I was never able to have a logical or reasonable conversation with my former wife concerning the decision to divorce. That still confounds me. I think that I could lay out a number of reasons why she thought it a logical decision, but that would still be a speculative conclusion. This is, yet another, futile exercise that can’t do much more than amplify frustration and sorrow. It is best to leave it a mystery.
I believe some of the best songs to be those that are poetic, abstract, and force you into a commitment. Some songs are blatant, and that is perfectly fine. Today’s song (Bahamas, “All I’ve Ever Known”) forced me to listen over and over again. I immediately knew that it spoke truth to my situation but it made me dig deeper. That’s the wonderful thing about a good mystery - you go further in and further in and each step brings you closer to truth.
Heart break is certainly a mysterious and supernatural thing.

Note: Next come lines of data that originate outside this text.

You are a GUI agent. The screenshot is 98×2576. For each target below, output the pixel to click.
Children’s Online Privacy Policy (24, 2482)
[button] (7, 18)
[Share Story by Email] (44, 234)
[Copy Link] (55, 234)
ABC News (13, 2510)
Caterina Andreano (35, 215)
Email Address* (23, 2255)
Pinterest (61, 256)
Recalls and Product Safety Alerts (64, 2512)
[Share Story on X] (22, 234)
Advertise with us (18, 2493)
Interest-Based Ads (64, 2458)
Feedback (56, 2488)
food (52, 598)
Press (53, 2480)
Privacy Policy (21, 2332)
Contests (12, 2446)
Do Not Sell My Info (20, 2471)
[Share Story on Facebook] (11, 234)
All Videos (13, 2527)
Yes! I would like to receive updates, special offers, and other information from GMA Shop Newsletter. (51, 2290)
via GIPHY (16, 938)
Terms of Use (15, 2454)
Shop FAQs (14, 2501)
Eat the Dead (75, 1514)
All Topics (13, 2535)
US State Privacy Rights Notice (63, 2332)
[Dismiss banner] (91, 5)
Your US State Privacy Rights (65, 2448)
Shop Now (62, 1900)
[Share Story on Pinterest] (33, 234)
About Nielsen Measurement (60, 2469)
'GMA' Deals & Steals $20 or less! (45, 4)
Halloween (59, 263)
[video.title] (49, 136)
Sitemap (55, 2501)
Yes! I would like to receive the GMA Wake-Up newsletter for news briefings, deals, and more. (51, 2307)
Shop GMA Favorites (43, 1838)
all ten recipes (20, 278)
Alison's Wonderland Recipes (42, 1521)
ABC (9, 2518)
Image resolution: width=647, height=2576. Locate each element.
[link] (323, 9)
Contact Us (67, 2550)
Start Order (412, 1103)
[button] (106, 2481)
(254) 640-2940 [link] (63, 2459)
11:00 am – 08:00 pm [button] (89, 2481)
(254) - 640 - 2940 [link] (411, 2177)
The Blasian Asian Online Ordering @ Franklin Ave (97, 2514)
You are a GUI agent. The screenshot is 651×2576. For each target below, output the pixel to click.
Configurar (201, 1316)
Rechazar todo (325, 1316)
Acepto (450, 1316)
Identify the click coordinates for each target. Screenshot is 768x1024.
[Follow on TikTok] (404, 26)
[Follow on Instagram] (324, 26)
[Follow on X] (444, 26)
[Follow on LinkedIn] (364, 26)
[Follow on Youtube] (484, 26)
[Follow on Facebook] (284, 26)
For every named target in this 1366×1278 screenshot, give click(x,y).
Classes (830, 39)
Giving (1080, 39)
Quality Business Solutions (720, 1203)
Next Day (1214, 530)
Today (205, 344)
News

On one hand I blatantly tell you that my former wife wasn't logical or reasonable. If I am honest, there was no real mystery. I pushed her away with pride and selfishness...but then I go back to confusion. No amount of grumpiness could've outweighed the good that existed. For me, it is a mystery that anything - outside of infidelity or abuse - would be grounds for breaking apart a family. No matter how much closer I get to healing, that pain still remains. And I’m guessing, of that mystery, there will always be more.